Trinity Lutheran had just been completed when Leising arrived.

"After the first few Sundays, I was observing that we had two different congregations," he recalled in a 1994 interview. "I asked the janitor, who was a member of the church, why there were two groups of people.

"He said, 'Reverend, it's like this: In the old church, there wasn't enough room for everyone to go to church every Sunday. And so every other Sunday was considered regular attendance.'"

Leising accomplished the long-term task of bringing the congregations together.

During his 25 years at Trinity, Leising installed 42 other pastors and helped establish Carson City's Lutheran church.

After he retired, he served as an interim pastor in Elko, Yerington, Hawthorne and Tonopah, and installed a total of 34 new pastors.

Nate Leising said his father continued to serve as pastor in Portola, Calif., until February.

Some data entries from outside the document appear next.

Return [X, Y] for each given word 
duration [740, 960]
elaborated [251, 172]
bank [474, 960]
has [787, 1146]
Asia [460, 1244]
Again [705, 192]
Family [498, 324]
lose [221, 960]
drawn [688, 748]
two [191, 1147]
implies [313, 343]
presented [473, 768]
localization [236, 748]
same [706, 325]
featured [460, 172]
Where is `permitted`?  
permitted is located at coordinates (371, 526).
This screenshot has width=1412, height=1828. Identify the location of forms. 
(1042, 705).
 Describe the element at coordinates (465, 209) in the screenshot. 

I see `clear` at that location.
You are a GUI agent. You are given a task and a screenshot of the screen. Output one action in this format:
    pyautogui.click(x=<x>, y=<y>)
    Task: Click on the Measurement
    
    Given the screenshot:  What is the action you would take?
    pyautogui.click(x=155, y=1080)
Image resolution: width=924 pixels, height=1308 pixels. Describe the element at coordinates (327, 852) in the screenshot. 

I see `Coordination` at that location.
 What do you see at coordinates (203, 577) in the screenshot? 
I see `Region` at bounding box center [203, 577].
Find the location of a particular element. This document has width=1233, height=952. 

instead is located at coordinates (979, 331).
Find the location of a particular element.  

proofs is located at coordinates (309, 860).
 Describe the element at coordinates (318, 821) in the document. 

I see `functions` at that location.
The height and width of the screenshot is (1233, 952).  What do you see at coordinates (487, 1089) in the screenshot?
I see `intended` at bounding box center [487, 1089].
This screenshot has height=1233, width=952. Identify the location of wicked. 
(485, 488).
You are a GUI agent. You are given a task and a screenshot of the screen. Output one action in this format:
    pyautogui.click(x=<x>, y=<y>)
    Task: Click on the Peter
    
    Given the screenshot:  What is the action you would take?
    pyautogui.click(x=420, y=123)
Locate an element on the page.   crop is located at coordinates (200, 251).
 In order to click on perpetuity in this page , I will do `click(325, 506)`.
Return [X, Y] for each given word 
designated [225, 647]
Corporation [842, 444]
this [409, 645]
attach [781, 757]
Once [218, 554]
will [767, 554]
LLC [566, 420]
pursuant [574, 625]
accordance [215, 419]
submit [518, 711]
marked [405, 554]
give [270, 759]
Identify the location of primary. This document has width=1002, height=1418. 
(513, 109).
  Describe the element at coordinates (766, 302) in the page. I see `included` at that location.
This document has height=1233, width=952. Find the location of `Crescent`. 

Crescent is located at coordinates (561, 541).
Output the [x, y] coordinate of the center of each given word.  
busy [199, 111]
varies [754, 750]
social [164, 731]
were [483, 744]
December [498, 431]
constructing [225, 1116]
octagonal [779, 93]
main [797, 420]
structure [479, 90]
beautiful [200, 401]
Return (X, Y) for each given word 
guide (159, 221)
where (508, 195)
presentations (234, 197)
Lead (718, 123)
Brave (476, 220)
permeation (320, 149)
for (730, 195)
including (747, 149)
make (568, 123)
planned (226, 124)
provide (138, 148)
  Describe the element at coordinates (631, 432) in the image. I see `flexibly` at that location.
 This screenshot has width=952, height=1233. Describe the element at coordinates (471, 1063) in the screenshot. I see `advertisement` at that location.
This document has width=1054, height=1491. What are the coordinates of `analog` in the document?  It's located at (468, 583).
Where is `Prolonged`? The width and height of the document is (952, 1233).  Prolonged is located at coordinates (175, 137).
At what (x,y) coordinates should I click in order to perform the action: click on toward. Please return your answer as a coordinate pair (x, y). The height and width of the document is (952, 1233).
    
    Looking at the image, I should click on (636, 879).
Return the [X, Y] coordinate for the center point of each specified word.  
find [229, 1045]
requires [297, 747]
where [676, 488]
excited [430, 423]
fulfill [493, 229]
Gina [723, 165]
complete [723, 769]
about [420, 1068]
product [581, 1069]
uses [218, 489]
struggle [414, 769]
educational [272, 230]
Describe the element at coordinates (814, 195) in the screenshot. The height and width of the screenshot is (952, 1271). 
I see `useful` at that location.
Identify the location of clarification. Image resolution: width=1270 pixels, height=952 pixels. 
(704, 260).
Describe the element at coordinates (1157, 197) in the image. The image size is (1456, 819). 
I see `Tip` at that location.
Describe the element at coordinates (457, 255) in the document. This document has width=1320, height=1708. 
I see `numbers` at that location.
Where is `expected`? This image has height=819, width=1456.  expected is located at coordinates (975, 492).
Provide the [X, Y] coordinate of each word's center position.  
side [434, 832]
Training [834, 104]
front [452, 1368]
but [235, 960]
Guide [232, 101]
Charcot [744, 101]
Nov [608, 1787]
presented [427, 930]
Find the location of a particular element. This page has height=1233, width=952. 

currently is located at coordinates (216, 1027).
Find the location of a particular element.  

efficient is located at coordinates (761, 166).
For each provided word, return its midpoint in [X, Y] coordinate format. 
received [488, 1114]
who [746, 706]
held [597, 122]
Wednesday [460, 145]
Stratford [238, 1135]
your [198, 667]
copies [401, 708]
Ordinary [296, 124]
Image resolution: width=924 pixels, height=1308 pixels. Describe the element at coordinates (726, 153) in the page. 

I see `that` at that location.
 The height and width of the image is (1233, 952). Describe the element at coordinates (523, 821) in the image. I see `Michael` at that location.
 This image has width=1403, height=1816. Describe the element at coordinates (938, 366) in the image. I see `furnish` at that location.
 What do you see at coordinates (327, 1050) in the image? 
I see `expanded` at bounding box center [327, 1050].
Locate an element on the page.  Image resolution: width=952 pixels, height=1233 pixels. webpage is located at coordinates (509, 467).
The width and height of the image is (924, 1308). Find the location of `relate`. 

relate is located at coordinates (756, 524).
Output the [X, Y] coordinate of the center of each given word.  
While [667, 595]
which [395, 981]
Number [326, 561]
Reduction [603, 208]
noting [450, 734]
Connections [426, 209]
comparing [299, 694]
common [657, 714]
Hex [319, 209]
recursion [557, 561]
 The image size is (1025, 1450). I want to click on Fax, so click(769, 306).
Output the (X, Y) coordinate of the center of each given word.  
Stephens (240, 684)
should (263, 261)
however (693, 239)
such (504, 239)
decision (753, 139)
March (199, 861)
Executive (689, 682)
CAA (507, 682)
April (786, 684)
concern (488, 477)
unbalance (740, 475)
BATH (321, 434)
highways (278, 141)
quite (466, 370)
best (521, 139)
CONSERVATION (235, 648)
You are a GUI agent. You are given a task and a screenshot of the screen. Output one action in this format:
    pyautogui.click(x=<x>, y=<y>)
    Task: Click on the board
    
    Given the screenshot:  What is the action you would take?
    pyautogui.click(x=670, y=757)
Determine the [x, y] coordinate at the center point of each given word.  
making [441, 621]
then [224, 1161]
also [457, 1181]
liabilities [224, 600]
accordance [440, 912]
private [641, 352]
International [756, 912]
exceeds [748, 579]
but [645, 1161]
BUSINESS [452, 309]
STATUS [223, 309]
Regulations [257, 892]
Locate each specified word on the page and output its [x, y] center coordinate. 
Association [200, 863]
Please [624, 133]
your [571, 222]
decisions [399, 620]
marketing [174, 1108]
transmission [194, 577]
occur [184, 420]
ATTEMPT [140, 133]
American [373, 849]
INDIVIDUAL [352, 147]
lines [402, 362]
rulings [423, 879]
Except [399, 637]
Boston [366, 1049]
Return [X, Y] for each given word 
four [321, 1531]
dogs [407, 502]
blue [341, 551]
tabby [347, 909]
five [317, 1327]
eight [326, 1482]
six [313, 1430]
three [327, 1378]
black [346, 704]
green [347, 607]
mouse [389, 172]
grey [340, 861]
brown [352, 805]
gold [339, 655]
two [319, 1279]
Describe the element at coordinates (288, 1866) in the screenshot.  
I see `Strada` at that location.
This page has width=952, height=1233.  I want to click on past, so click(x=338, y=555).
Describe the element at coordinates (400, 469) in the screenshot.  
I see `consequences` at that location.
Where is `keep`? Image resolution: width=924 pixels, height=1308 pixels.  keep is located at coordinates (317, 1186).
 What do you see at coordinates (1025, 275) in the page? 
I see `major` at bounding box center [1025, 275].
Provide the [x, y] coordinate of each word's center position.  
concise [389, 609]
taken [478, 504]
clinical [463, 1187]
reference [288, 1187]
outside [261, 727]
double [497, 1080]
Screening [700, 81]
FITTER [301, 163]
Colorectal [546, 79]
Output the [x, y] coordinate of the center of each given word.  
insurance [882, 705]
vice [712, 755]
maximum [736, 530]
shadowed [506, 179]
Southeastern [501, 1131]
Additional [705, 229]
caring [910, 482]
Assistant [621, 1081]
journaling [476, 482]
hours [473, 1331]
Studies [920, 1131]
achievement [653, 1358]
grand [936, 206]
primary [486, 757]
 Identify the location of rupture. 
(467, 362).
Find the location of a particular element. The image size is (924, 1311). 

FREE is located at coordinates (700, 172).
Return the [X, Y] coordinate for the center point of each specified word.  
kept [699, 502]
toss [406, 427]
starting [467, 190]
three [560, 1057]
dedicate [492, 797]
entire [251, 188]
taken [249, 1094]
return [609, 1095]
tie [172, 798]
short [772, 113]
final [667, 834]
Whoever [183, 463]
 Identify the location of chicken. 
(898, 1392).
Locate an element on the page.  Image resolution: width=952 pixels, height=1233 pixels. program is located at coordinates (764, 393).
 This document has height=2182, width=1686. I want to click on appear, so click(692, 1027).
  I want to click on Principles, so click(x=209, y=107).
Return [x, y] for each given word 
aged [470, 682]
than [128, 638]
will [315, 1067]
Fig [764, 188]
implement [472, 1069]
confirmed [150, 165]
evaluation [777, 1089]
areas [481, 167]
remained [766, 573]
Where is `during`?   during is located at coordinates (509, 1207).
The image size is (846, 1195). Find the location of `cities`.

"He drove there every Sunday, rain or shine," Nate Leising said. "Physically, his legs were going out, but mentally and healthwise, he was sharp as a tack."

A fall July 1 broke Leising's femur, leading quickly to his death.

Surgery to repair the leg was successful, but the strain on his body was too much. Leising died of kidney failure.

Nate said his father was always available to help others and that he taught his children through the example of his life.

"We lived by his example," he said. "He did whatever he could do and dropped whatever he was doing to help."

Leising is survived by a son and daughter-in-law, Nate and Christine; great-grandchildren Aaron, Justine and Jessica; and great-grandchild Payton.